アニマル桃太郎による大規模な動物虐待事件の発覚を受けて、関係者の間では、業者を指導、処分できていなかった長野県や松本市の責任を問う声とともに、全国の自治体の現場で、飼養管理基準令が適切に運用できているのかどうか、不安視する見方が広がった。そこで私は2021年12月、動物愛護行政を担うすべての都道府県、政令指定都市、中核市に対して調査を行った(129自治体、回収率100%)。
繁殖業者やペットショップに対する監視や指導を担う自治体はそのうち107。

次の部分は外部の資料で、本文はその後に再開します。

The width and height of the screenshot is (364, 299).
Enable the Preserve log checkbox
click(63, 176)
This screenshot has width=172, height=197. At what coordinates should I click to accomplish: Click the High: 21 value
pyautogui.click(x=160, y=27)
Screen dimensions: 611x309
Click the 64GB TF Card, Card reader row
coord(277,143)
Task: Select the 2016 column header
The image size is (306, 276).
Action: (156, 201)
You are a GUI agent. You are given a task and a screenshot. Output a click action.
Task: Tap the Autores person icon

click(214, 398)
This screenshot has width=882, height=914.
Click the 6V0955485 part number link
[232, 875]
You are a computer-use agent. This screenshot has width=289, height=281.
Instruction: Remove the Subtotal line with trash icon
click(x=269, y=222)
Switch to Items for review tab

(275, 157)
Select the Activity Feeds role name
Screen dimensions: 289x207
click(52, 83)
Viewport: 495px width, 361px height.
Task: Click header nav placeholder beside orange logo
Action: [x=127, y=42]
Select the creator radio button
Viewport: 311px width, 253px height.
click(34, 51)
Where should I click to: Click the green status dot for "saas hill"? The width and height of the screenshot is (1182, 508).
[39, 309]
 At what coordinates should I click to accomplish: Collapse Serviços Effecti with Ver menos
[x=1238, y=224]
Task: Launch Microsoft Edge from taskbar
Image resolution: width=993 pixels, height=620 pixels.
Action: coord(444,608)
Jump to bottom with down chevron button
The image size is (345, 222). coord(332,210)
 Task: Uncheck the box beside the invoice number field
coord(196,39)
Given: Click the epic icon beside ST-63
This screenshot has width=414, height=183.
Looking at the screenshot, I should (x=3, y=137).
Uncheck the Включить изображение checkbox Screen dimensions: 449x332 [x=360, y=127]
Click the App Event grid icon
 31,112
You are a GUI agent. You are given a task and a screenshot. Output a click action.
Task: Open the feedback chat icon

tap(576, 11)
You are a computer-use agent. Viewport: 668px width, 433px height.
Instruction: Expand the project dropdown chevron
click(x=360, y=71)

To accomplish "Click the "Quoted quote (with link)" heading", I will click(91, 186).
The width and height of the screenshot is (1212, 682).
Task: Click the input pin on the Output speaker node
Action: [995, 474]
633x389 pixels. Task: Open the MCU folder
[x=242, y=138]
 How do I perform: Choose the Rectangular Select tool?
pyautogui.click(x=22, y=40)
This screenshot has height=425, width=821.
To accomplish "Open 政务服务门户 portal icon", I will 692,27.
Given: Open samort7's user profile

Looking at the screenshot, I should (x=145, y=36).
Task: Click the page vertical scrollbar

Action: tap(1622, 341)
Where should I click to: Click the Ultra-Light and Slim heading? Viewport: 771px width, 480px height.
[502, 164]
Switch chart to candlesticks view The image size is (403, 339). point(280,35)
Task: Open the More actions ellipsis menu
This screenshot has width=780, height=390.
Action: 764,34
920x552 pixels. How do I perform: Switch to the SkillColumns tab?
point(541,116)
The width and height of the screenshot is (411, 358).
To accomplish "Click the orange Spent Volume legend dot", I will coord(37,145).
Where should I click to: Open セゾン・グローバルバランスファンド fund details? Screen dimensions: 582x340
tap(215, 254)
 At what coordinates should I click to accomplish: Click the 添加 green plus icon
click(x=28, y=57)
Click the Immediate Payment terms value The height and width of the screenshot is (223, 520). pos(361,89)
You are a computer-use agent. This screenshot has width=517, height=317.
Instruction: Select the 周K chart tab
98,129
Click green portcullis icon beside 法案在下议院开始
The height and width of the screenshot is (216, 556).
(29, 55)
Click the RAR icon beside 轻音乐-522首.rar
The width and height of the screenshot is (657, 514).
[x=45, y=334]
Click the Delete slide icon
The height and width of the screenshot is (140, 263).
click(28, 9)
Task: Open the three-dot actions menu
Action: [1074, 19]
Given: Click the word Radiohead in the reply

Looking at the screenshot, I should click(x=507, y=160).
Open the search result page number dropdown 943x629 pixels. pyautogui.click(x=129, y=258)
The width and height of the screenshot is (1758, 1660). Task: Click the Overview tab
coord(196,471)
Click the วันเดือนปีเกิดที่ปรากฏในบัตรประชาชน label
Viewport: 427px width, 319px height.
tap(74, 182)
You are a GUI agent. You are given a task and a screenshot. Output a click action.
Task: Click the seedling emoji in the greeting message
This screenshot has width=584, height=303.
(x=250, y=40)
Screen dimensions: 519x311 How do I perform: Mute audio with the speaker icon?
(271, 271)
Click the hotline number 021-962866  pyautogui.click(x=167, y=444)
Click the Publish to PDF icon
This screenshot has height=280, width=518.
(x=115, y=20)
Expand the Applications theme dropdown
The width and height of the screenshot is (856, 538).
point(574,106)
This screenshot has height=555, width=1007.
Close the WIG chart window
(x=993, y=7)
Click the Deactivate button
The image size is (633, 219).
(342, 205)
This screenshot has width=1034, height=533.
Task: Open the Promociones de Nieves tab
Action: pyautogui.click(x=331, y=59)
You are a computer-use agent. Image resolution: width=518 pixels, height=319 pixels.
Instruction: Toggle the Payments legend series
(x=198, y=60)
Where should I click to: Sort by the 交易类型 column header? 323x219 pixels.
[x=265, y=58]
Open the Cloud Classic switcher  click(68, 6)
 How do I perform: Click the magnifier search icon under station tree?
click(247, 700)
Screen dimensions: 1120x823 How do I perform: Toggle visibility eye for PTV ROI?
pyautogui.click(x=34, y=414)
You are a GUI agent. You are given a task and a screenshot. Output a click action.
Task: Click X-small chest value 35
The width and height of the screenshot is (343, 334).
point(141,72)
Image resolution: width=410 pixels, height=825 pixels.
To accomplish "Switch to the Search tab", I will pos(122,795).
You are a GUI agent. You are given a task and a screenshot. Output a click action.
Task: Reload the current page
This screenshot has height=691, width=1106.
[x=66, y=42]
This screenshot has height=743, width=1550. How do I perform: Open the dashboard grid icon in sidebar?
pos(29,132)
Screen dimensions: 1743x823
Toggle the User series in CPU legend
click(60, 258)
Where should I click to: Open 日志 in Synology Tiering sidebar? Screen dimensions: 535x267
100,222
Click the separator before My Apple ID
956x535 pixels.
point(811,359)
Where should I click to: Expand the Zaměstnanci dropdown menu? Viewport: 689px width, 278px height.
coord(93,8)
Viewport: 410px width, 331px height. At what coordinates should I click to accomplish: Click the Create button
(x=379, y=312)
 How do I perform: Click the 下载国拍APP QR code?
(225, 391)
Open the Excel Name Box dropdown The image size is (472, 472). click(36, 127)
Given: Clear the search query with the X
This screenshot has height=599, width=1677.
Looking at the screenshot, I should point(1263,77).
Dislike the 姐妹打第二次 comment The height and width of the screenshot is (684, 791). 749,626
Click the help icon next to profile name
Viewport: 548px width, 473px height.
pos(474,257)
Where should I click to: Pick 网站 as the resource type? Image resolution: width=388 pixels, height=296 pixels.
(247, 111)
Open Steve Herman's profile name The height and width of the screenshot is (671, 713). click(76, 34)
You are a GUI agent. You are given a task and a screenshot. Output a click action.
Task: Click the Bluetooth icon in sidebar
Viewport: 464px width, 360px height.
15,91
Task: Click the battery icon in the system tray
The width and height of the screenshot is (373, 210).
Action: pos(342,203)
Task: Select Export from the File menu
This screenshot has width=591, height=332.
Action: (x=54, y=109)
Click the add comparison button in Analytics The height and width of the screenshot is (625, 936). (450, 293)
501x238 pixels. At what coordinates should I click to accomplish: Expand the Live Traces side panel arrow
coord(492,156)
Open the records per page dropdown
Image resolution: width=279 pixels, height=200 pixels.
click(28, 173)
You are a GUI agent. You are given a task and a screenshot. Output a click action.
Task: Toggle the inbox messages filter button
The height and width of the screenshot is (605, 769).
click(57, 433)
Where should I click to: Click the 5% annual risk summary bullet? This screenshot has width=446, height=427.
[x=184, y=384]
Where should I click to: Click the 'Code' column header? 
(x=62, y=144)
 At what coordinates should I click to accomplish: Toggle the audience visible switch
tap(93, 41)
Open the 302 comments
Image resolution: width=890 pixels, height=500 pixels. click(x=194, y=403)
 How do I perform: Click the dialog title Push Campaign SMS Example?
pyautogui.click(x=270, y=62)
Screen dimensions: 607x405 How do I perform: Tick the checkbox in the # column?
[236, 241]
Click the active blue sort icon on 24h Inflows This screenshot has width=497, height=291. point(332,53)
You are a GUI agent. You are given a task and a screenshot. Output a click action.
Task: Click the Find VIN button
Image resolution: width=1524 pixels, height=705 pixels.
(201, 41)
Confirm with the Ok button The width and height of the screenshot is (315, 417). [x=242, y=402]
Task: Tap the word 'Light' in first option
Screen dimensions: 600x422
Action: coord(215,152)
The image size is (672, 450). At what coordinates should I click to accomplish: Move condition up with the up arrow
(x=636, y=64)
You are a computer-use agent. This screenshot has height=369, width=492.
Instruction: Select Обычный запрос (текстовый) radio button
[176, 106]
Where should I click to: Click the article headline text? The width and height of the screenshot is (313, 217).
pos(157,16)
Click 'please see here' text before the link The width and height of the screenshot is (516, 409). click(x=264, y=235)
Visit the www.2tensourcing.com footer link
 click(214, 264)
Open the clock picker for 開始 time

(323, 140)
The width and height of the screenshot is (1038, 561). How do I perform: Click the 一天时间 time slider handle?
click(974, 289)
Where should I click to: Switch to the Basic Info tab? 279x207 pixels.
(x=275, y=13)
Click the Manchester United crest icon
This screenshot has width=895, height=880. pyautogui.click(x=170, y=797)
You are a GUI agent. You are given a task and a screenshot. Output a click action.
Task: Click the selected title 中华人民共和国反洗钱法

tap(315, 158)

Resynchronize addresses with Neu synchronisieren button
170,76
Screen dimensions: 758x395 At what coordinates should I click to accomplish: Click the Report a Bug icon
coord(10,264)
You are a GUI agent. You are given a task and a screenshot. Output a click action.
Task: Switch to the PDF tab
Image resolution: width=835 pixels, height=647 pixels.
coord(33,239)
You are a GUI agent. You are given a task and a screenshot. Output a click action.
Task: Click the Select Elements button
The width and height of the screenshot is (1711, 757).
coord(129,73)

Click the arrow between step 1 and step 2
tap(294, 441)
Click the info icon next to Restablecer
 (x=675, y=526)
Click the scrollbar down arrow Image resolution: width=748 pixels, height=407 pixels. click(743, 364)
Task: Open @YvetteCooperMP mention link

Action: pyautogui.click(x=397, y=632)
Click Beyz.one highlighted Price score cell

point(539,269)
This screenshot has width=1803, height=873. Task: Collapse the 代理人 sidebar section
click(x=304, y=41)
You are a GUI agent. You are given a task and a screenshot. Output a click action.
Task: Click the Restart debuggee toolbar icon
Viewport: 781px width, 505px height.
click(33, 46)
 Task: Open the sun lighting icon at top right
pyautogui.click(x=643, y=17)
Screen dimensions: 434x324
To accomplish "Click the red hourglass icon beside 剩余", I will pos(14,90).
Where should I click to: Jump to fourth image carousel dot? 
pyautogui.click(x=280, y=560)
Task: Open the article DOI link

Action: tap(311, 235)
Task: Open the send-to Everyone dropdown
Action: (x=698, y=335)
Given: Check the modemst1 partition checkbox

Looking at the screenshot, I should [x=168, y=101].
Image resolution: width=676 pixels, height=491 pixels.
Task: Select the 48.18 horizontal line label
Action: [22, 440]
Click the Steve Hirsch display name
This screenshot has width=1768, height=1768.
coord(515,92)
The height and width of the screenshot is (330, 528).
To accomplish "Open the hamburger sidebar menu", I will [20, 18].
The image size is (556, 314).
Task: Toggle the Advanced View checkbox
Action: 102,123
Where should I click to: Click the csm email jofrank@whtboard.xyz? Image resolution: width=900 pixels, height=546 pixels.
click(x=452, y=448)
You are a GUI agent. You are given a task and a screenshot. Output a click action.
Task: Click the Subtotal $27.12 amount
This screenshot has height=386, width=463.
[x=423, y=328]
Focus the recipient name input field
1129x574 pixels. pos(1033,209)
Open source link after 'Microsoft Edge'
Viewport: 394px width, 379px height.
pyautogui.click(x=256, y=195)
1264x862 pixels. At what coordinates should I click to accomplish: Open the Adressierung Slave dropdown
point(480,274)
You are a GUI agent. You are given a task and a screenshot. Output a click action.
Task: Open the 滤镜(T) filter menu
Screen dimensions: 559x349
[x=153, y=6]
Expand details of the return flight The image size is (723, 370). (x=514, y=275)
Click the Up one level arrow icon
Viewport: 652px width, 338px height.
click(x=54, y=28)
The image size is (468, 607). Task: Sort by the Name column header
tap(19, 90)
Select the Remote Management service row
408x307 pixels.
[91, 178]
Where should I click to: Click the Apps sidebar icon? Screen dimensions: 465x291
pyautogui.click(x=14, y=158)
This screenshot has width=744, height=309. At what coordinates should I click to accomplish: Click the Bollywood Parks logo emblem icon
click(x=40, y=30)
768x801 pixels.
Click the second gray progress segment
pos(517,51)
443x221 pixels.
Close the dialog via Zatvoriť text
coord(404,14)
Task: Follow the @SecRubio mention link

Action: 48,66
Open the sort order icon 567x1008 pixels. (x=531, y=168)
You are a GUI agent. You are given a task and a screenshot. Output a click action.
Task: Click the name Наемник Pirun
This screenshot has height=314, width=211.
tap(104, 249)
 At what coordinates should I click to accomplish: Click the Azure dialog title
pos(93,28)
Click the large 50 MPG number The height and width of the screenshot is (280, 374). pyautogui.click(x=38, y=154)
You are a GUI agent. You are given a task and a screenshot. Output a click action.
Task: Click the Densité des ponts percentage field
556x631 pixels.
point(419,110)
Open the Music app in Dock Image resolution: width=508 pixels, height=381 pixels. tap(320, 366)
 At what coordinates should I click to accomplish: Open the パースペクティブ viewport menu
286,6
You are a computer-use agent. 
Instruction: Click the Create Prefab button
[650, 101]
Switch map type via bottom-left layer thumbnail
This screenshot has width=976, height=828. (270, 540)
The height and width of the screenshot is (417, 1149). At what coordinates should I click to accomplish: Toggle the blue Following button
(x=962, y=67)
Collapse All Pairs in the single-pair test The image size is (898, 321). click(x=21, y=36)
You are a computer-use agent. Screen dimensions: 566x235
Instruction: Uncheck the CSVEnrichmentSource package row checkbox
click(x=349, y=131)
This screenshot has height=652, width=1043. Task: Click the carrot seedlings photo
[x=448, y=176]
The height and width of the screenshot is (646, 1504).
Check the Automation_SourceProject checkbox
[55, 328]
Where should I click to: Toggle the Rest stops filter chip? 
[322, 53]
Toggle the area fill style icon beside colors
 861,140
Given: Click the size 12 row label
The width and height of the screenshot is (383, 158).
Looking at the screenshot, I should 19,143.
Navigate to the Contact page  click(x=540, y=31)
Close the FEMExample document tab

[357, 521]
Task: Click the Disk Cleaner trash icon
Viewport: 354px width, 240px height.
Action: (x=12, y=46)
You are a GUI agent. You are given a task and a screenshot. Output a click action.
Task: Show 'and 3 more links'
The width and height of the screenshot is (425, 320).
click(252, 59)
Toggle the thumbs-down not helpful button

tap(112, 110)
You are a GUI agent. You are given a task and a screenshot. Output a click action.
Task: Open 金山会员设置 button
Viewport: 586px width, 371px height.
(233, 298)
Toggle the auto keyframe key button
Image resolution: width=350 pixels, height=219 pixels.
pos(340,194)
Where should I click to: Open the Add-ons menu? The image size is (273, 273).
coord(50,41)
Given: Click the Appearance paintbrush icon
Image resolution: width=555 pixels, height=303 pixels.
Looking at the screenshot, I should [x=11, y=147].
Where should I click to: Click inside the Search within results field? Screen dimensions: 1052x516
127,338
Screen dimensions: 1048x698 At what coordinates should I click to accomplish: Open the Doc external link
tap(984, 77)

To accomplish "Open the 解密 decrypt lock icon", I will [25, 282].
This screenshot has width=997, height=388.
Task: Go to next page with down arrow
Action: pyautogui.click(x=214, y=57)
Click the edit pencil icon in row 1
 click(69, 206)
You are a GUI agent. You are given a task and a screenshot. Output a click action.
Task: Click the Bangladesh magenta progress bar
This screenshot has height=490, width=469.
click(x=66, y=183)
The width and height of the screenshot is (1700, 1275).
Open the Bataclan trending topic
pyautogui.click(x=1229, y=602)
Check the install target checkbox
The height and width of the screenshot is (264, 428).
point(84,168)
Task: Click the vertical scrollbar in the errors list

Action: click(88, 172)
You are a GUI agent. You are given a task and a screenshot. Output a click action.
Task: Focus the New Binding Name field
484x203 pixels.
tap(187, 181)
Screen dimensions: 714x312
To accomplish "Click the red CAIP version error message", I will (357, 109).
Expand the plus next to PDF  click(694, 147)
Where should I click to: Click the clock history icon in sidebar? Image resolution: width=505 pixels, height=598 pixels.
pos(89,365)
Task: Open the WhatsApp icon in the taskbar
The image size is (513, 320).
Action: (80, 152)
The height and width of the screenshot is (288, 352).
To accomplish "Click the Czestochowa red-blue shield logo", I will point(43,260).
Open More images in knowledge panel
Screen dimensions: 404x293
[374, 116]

飼養管理基準省令を適切に運用するカギとなる業者への立ち入り検査について尋ねると、21年度中に全業者への立ち入りを終える自治体は35にとどまった(予定も含む)。経過措置が設けられた飼育ケージの最低面積(容積)にかかわる基準などが施行され始める、22年度中に終える予定の24自治体をあわせても、5割強程度しか立ち入り検査のめどが立っていなかった。